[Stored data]
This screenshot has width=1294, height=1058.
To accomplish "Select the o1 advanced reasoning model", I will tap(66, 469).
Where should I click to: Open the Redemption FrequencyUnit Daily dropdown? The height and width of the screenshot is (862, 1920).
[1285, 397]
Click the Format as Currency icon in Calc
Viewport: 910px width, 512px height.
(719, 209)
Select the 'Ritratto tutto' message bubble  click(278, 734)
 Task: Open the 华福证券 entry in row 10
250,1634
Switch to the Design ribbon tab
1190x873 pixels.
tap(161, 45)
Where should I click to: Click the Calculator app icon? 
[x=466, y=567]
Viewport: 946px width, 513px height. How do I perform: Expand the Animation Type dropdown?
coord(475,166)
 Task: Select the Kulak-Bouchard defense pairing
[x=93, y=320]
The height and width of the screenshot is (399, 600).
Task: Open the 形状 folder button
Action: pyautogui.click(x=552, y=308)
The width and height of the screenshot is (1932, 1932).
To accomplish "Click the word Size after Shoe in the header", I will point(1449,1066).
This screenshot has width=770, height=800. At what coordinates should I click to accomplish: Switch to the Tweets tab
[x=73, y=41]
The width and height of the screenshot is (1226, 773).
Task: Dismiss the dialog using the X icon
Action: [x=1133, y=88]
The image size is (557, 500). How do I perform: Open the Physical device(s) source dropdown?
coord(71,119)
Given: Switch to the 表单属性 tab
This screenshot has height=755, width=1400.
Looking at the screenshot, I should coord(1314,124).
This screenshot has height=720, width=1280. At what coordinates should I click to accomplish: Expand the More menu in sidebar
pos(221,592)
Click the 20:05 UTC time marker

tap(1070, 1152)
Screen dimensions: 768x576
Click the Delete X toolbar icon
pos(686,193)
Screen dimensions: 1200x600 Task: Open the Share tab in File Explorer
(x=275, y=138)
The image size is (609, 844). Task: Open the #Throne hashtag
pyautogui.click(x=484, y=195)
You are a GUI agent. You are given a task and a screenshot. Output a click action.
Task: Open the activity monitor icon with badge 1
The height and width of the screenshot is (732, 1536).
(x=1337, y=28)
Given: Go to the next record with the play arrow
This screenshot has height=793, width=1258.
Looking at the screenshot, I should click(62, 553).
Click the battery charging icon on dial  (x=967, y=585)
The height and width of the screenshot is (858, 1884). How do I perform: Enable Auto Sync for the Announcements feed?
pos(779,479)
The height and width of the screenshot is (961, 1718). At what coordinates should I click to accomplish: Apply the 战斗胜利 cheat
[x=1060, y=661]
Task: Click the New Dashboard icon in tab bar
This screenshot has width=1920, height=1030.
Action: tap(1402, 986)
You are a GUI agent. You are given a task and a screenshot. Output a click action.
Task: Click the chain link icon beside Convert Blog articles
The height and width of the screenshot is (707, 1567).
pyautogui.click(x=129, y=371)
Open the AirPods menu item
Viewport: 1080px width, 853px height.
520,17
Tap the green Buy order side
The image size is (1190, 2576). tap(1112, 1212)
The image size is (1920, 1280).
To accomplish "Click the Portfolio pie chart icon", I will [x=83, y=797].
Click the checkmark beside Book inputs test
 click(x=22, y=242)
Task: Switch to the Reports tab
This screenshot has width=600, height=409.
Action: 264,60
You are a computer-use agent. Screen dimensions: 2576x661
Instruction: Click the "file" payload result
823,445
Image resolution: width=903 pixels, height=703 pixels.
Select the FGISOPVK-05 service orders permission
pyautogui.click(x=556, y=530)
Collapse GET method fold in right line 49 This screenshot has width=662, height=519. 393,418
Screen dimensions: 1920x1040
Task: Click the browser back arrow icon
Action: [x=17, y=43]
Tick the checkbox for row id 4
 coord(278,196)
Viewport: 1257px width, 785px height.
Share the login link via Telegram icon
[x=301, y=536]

▸ Aim of the task
This exercise requires an exact copy of all the records.

▸ Exercise answer
This screenshot has width=1294, height=1058.
To accomplish "Select the o1 advanced reasoning model", I will tap(66, 469).
Where should I click to: Open the Redemption FrequencyUnit Daily dropdown? The height and width of the screenshot is (862, 1920).
[1285, 397]
Click the Format as Currency icon in Calc
Viewport: 910px width, 512px height.
(719, 209)
Select the 'Ritratto tutto' message bubble  click(278, 734)
 Task: Open the 华福证券 entry in row 10
250,1634
Switch to the Design ribbon tab
1190x873 pixels.
tap(161, 45)
Where should I click to: Click the Calculator app icon? 
[x=466, y=567]
Viewport: 946px width, 513px height. How do I perform: Expand the Animation Type dropdown?
coord(475,166)
 Task: Select the Kulak-Bouchard defense pairing
[x=93, y=320]
The height and width of the screenshot is (399, 600).
Task: Open the 形状 folder button
Action: pyautogui.click(x=552, y=308)
The width and height of the screenshot is (1932, 1932).
To accomplish "Click the word Size after Shoe in the header", I will point(1449,1066).
This screenshot has width=770, height=800. At what coordinates should I click to accomplish: Switch to the Tweets tab
[x=73, y=41]
The width and height of the screenshot is (1226, 773).
Task: Dismiss the dialog using the X icon
Action: [x=1133, y=88]
The image size is (557, 500). How do I perform: Open the Physical device(s) source dropdown?
coord(71,119)
Given: Switch to the 表单属性 tab
This screenshot has height=755, width=1400.
Looking at the screenshot, I should coord(1314,124).
This screenshot has height=720, width=1280. At what coordinates should I click to accomplish: Expand the More menu in sidebar
pos(221,592)
Click the 20:05 UTC time marker

tap(1070, 1152)
Screen dimensions: 768x576
Click the Delete X toolbar icon
pos(686,193)
Screen dimensions: 1200x600 Task: Open the Share tab in File Explorer
(x=275, y=138)
The image size is (609, 844). Task: Open the #Throne hashtag
pyautogui.click(x=484, y=195)
You are a GUI agent. You are given a task and a screenshot. Output a click action.
Task: Open the activity monitor icon with badge 1
The height and width of the screenshot is (732, 1536).
(x=1337, y=28)
Given: Go to the next record with the play arrow
This screenshot has height=793, width=1258.
Looking at the screenshot, I should click(62, 553).
Click the battery charging icon on dial  (x=967, y=585)
The height and width of the screenshot is (858, 1884). How do I perform: Enable Auto Sync for the Announcements feed?
pos(779,479)
The height and width of the screenshot is (961, 1718). At what coordinates should I click to accomplish: Apply the 战斗胜利 cheat
[x=1060, y=661]
Task: Click the New Dashboard icon in tab bar
This screenshot has width=1920, height=1030.
Action: tap(1402, 986)
You are a GUI agent. You are given a task and a screenshot. Output a click action.
Task: Click the chain link icon beside Convert Blog articles
The height and width of the screenshot is (707, 1567).
pyautogui.click(x=129, y=371)
Open the AirPods menu item
Viewport: 1080px width, 853px height.
520,17
Tap the green Buy order side
The image size is (1190, 2576). tap(1112, 1212)
The image size is (1920, 1280).
To accomplish "Click the Portfolio pie chart icon", I will [x=83, y=797].
Click the checkmark beside Book inputs test
 click(x=22, y=242)
Task: Switch to the Reports tab
This screenshot has width=600, height=409.
Action: 264,60
You are a computer-use agent. Screen dimensions: 2576x661
Instruction: Click the "file" payload result
823,445
Image resolution: width=903 pixels, height=703 pixels.
Select the FGISOPVK-05 service orders permission
pyautogui.click(x=556, y=530)
Collapse GET method fold in right line 49 This screenshot has width=662, height=519. 393,418
Screen dimensions: 1920x1040
Task: Click the browser back arrow icon
Action: [x=17, y=43]
Tick the checkbox for row id 4
 coord(278,196)
Viewport: 1257px width, 785px height.
Share the login link via Telegram icon
[x=301, y=536]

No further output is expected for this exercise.